Results and discussions: The proposed method produces high porous matrices (≥ 70 %) with a porosity distribution between 50 and 1000 μm (scanning electron microscope [SEM] micrographs - Fig 1). This reorganization of the cells inside the pores looked strangely to tissue like structures. Smaller and medium-sized pores are able to retain hepatocytes, facilitating their ability to interact and adhere to the support. The PVA scaffolds show hepatocyte adhesion superior to 80 % and viability of more than 50 % (superior to the values reported for the two-dimension [2D] cell cultures). The addition of a derivatization agent does not improve attachment except in the case of chitosan-derivatized scaffold when the hepatocyte retention was affected by the presence of chitosan. High efficiency of cellular adhesion in the 3D PVA microenvironment was also shown by our group (2) in a long-term dynamic culture of hepatocytes.
Conclusion: The advantage of using a 3D microenvironment for cell culture lies in the beneficial influence that this structure has on hepatocyte behavior. In 3D system the support increases the “physical” interactions between the membrane proteins of hepatocytes and the matrix whereas for 2D cultures, only one surface of the cells is involved which may play a critical role in cell aggregation.
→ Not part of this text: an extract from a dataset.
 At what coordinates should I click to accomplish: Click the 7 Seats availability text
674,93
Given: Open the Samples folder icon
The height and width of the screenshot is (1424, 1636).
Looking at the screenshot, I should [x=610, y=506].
This hepatocyte seeded scaffolds can be potentially used for liver tissue regeneration and for current evaluation of various drugs and toxic agents.
Acknowledgement: NSERC-CRSNG Innov and Discovery programs for supporting this research
References:
[1] Wang X, Yan Y, Lin F, Xiong Z, Wu R, Zhang R, Lu Q. Preparation and characterization of collagen/chitosan/hparin matrix for an implantable bioartificial liver. J Biomater Sci Polymer Edn 2005; 16: 1063-1080.
[2] Saavedra YGL, Mateescu MA, Averill-Bates DA, Denizeau F. Polyvinylalcohol three-dimensional matrices for improved long-term dynamic culture of hepatocytes. J Biomed Mater Res A 2003; 66: 562-570.